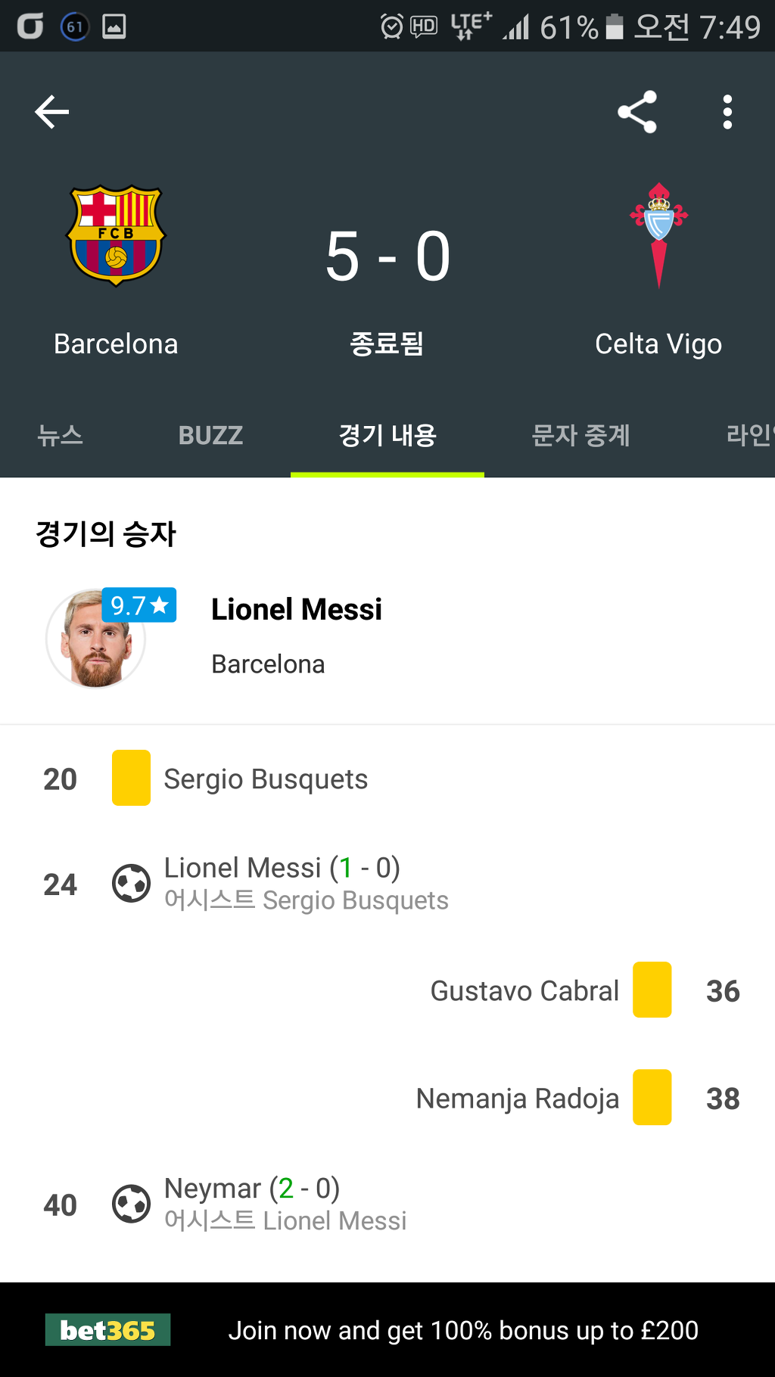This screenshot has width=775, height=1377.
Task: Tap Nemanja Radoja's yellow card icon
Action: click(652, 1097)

---

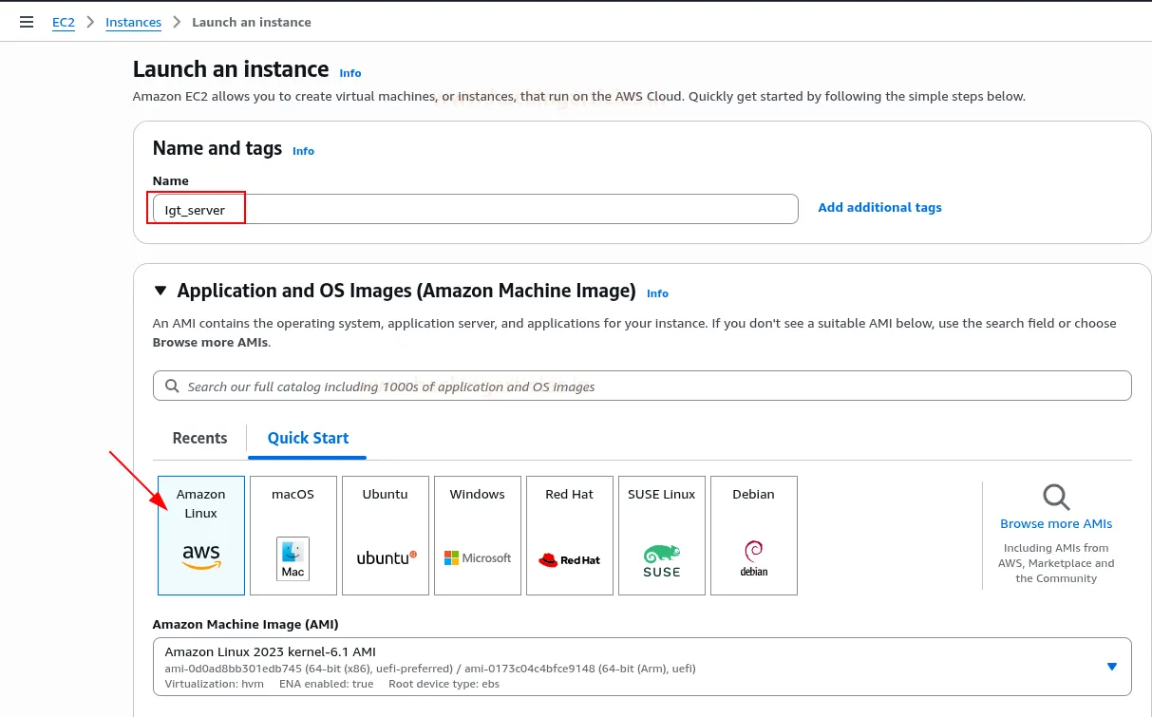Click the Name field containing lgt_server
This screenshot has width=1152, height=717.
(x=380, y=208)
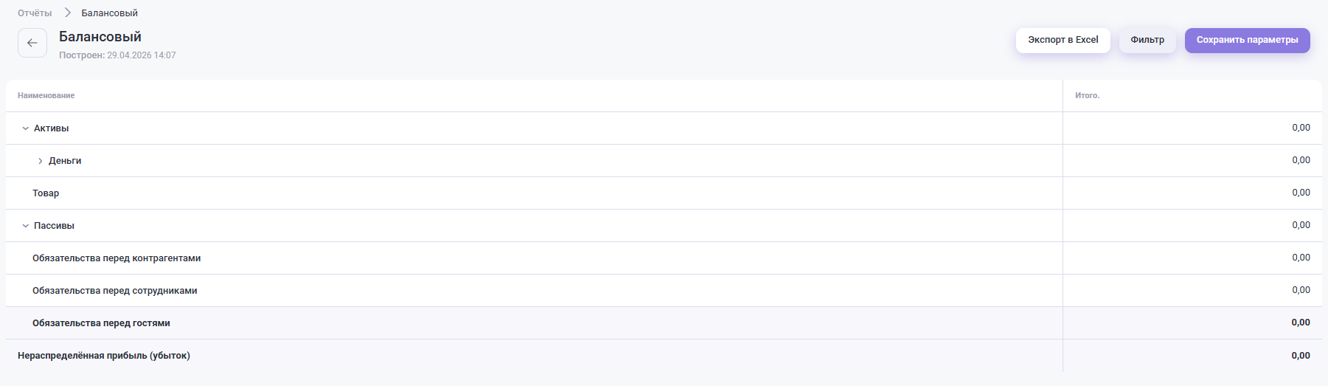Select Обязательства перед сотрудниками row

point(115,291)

...

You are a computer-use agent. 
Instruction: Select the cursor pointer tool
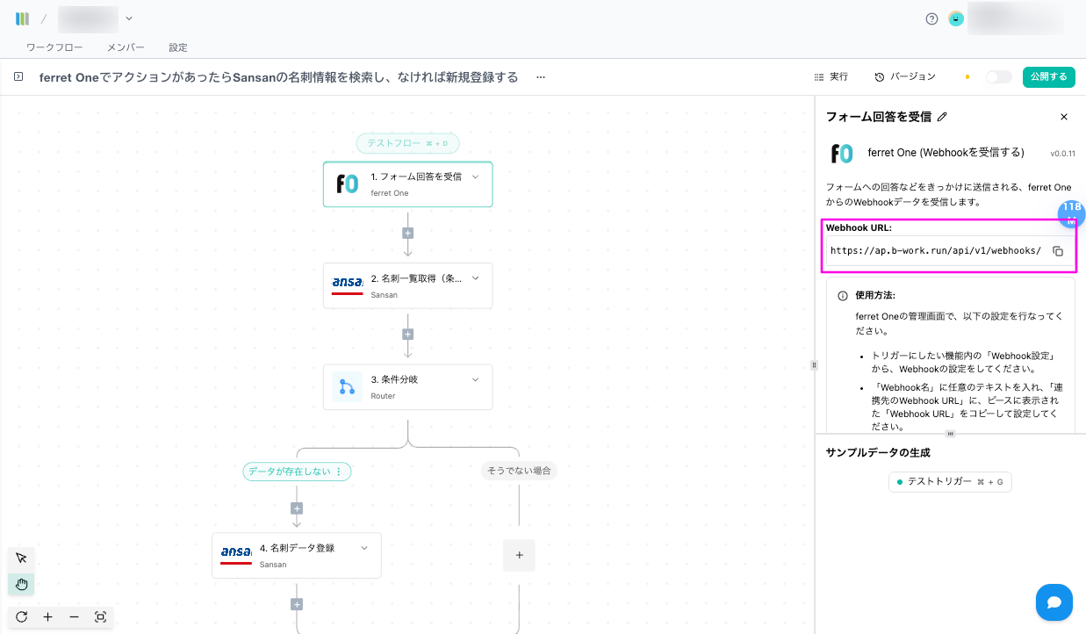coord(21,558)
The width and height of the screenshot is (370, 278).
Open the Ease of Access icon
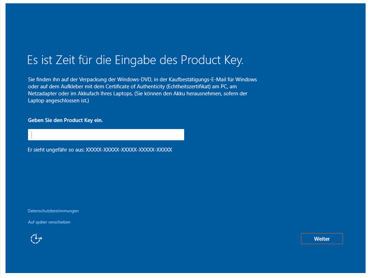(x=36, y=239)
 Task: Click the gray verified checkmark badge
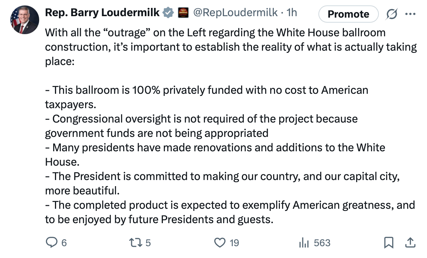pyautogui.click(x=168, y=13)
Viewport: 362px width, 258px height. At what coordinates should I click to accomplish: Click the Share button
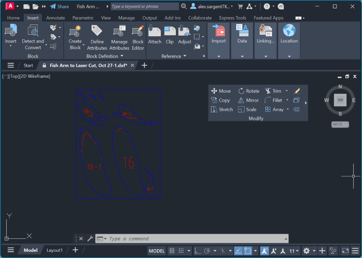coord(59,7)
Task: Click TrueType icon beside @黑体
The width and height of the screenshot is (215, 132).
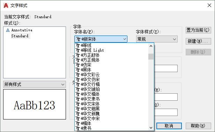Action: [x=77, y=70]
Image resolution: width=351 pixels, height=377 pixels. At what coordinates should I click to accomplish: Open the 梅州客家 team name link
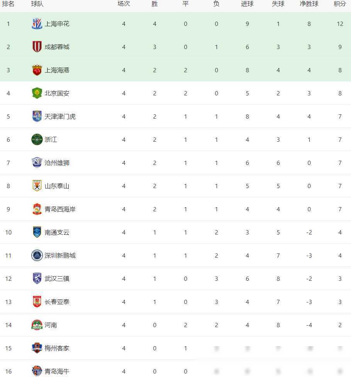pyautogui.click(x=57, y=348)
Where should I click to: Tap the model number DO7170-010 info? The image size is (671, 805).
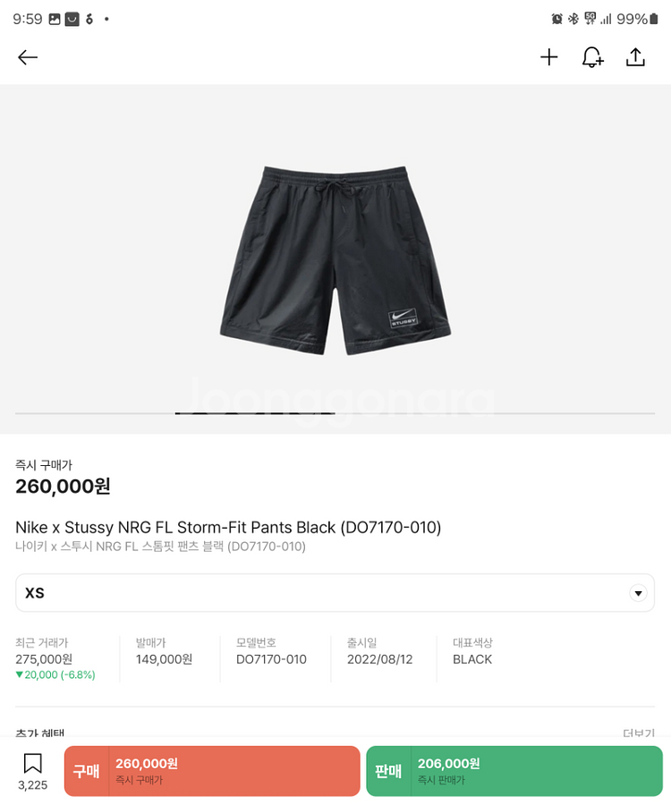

● **Exercise objective**
Copy the records word for word, from the line that contains "Task: Click TrueType icon beside @黑体" through the line that contains "Where should I", with both of those lines included. Leave out the pictures.

● **Task output**
Task: Click TrueType icon beside @黑体
The width and height of the screenshot is (215, 132).
Action: [x=77, y=70]
Image resolution: width=351 pixels, height=377 pixels. At what coordinates should I click to accomplish: Open the 梅州客家 team name link
pyautogui.click(x=57, y=348)
Where should I click to: Tap the model number DO7170-010 info? The image size is (671, 805).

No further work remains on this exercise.